In 1959 college student Pam (Alice Cadogan) went out on a date one night, only she was with a new man, not her regular boyfriend, a police officer. As they sat in the car in the local lover's lane they gazed up into the sky and Pam wondered what the brightest star was, but they were interrupted by officer Ray, her boyfriend. He was understandably dismayed though had important news: there was a killer on the loose, a dangerous escapee from the mental asylum. As Ray moped off the couple noticed a bright star getting brighter until it shot over their heads and into the woods - but it was no meteor. It had come from an alien spaceship...
When Slither was released a lot of horror fans noticed the similarity between it and Night of the Creeps, writer and director Fred Dekker's other cult horror movie (along with The Monster Squad). In truth, Slither was the better film, but for eighties fun this wasn't worth dismissing as simply a forgotten influence best consigned to nostalgic followers of shocker schlock. Its chief drawback is that it's far too leisurely paced so that the real Night of the Living Dead-style menace doesn't occur until too late in the day (or night) to truly be to the film's advantage.
That said, Dekker exhibits welcome imagination in what is your basic zombie science fiction flick from this decade.
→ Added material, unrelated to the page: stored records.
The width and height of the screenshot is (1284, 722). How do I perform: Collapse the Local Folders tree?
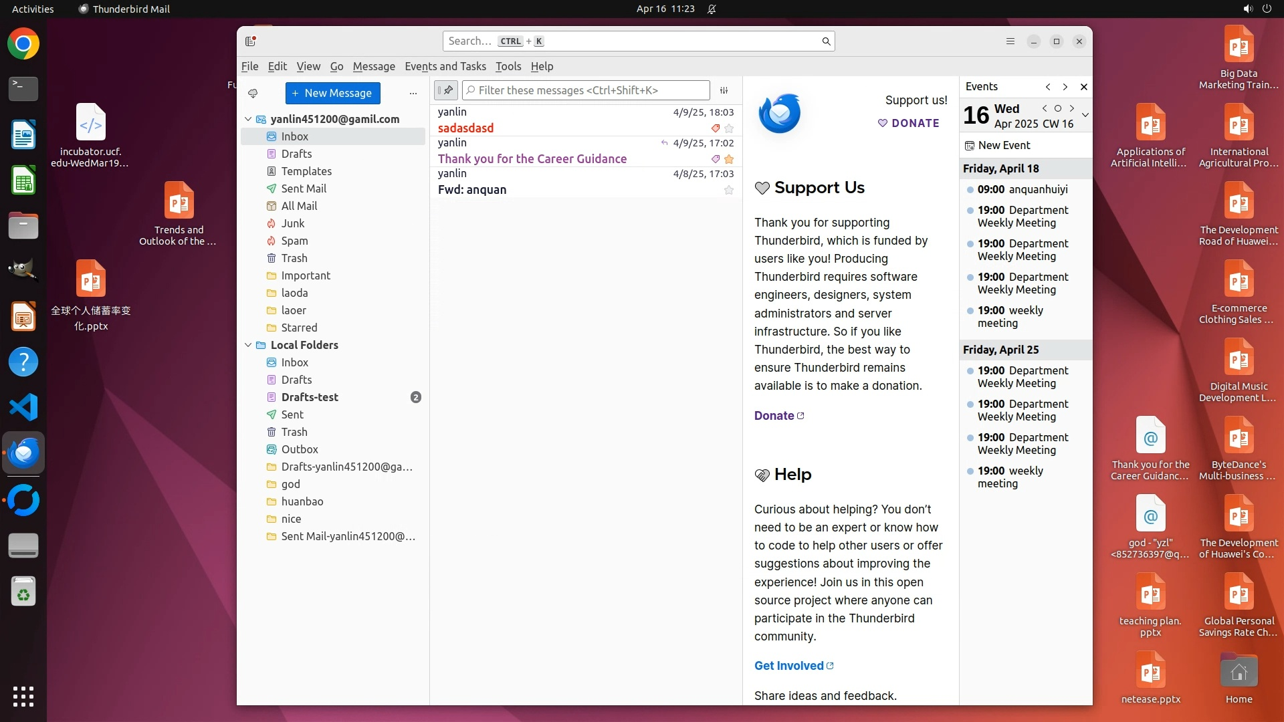[248, 345]
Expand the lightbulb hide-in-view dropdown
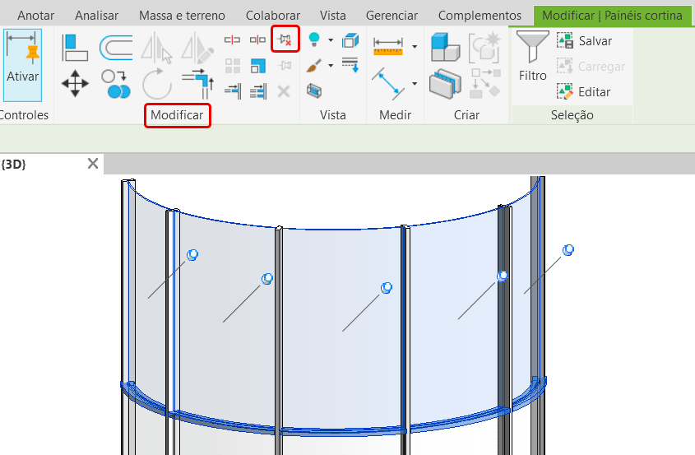 tap(331, 39)
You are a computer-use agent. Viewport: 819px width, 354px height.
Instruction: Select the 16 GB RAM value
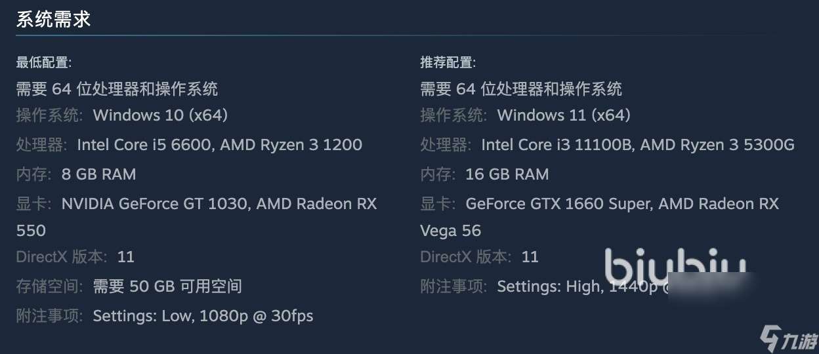[x=507, y=174]
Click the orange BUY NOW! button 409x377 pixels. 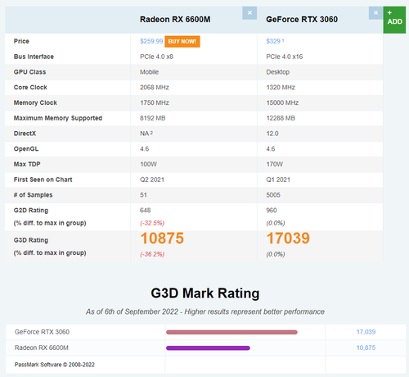[x=182, y=42]
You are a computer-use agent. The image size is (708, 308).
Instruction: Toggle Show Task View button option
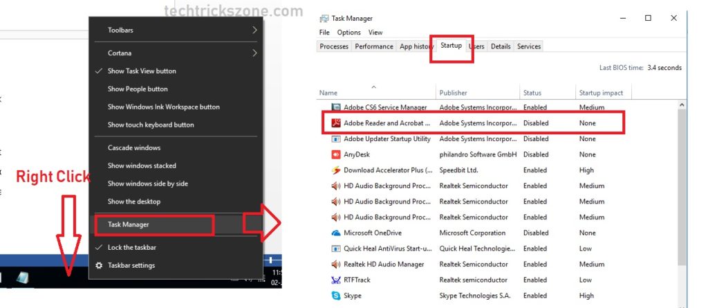(x=142, y=71)

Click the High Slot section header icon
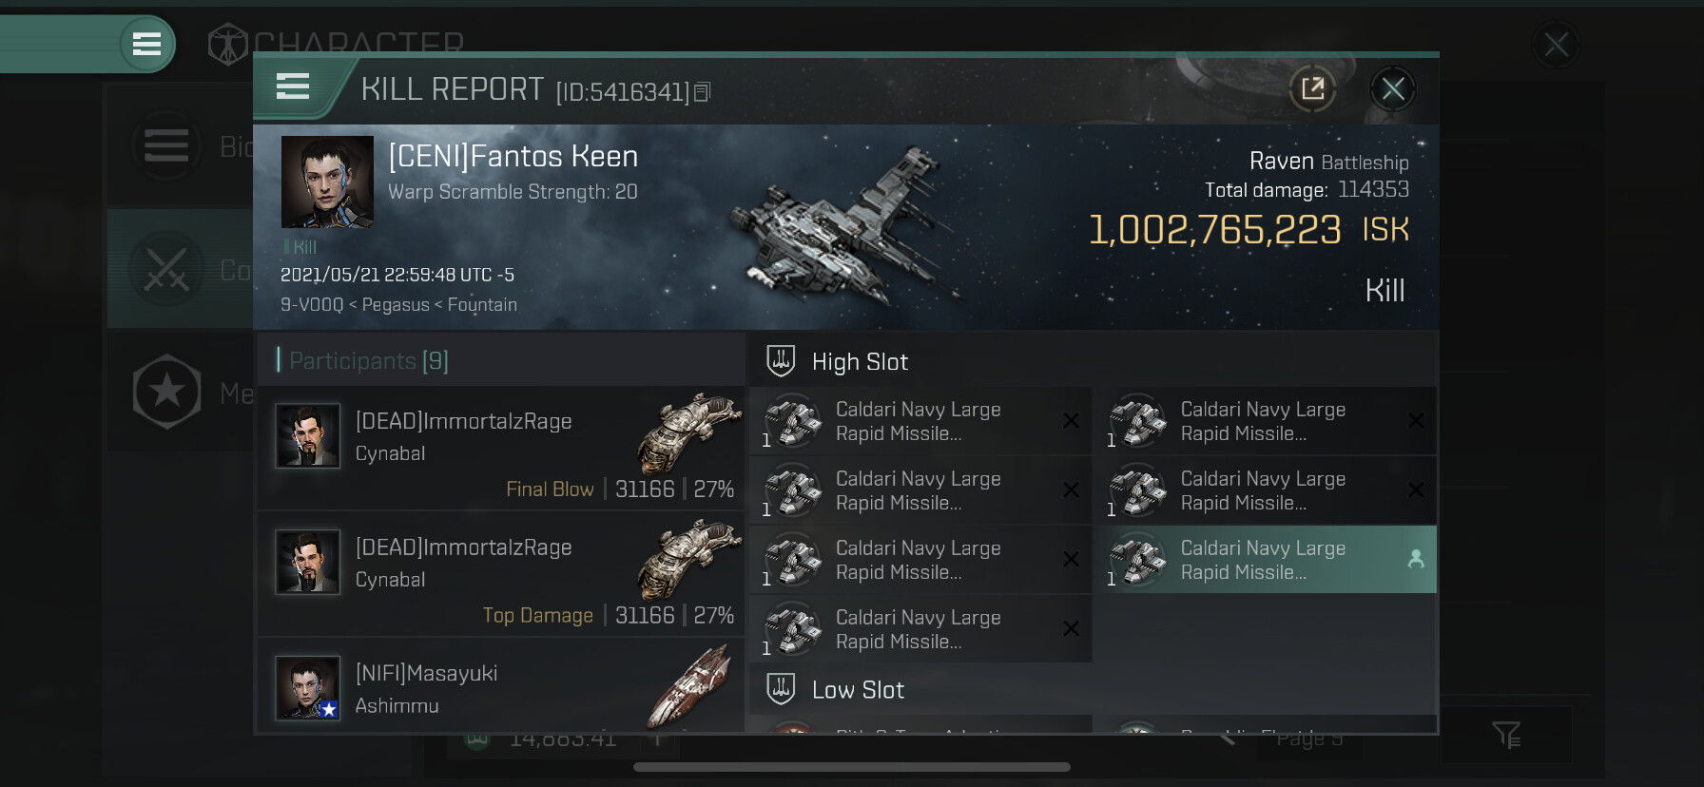coord(781,361)
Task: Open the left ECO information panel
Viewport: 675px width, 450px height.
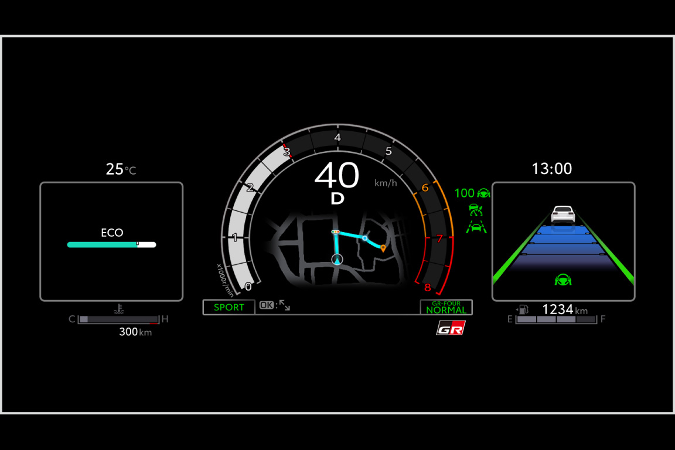Action: [111, 240]
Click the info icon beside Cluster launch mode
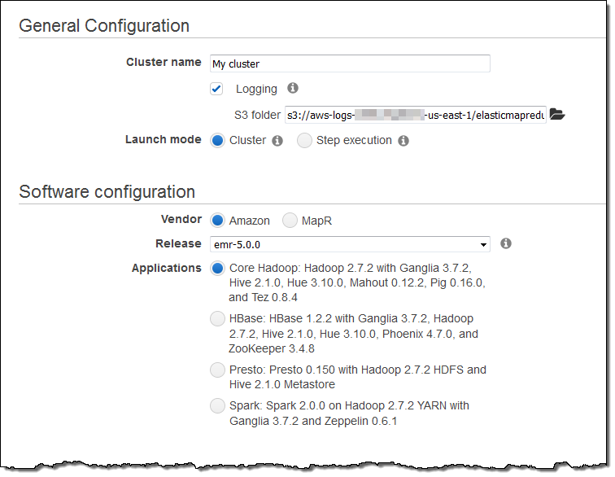This screenshot has height=477, width=615. 277,141
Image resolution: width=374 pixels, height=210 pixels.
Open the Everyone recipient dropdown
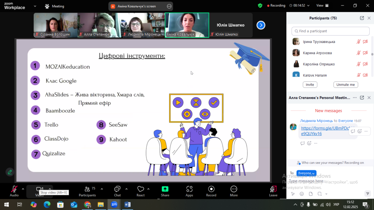(306, 173)
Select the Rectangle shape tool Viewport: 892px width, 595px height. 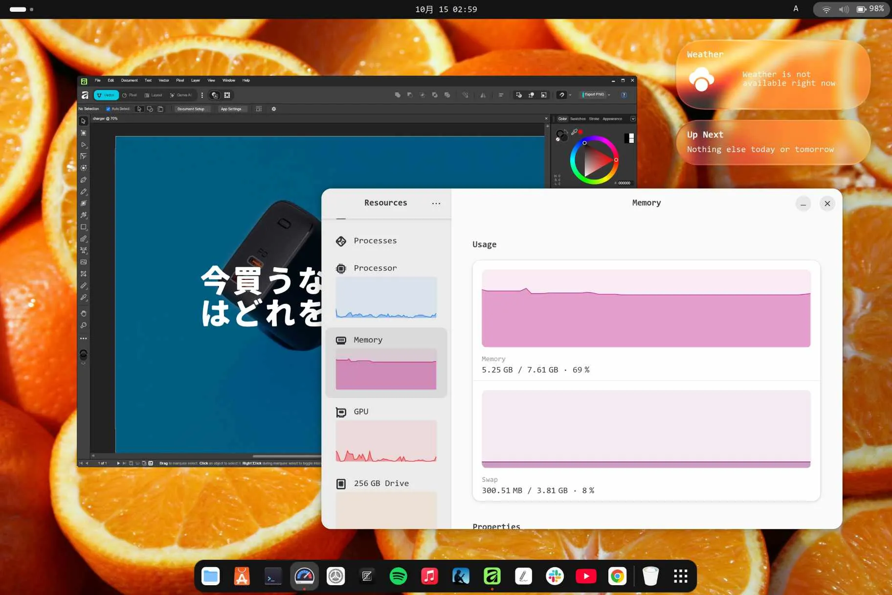pyautogui.click(x=84, y=227)
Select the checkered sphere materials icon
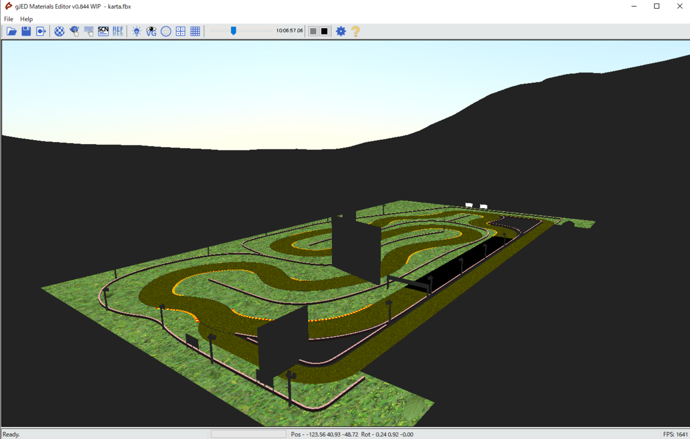Image resolution: width=690 pixels, height=439 pixels. click(59, 31)
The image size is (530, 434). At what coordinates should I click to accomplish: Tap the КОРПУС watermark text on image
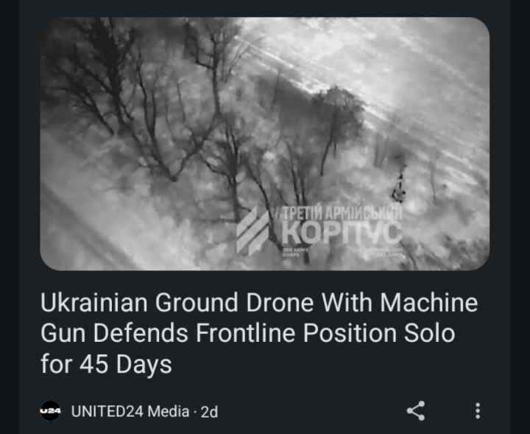342,233
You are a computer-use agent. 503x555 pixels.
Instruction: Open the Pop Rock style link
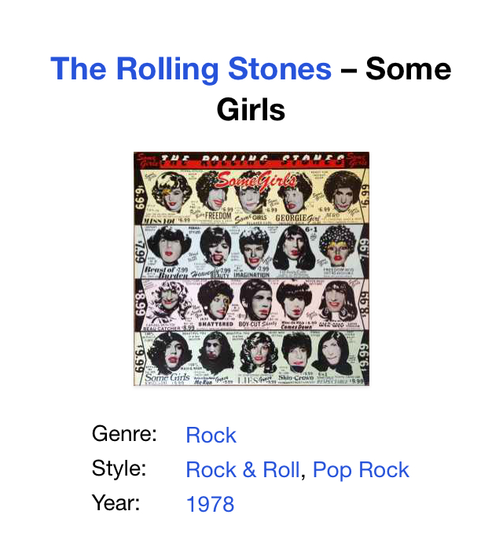click(361, 469)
It actually opens with a scene on a spaceship, with little aliens chasing each other about when the pursued one sends out a canister - the meteor Pam witnesses - into space, which eventually lands on Earth. The fifties-set sequences are all in black and white, like a B-movie of the era, and once Pam and her new friend meet a sticky end both at the hands of the axeman and the parasites that have broken out of the canister, we jump forward in time to 1986 and catch up with the heroes of the film.
They are college students Chris (Jason Lively) and J.C. (Steve Marshall, playing the role on crutches, interestingly), and one thing you'll note about the characters' names is that they are coined after famous horror directors (and the students go to Corman University) which is either respectful or hopeful about the status of the work, depending on your point of view. So Chris is Chris Romero, and J.C. is James Carpenter Hooper, and the object of Chris's affection is Cynthia Cronenberg (Jill Whitlow). She unfortunately has a boyfriend in the shape of arrogant Brad (Allan Kayser), a stock character of the day, and he peruades them to join his fraternity by stealing a body from the morgue (this, they believe, will make Chris more acceptable to Cynthia).
All does not go to plan, and the bumbling duo accidentally unleash a cryogenically frozen body who happens to be the boyfriend from the fifties segment, and oh dear, he's a zombie. What these (Cronenberg-like, funnily enough) parasites inhabiting his head do is make the host bodies wander about shooting the little slugs out of their mouths at victims, then their brains explode to let loose more of the critters. But Dekker spends too much time pussyfooting around with comedy and scare scenes that end abruptly, when he should have been building up a momentum. In the humour's favour, this is the film that features the classic exchange from now middle-aged cop Ray (Tom Atkins): "I've got good news and bad news, girls. The good news is your dates are here." "What's the bad news?" "They're dead." But if Night of the Creeps is too bright to be sinister, and not really funny enough, it is diverting and affectionately put together. Music by Barry De Vorzon.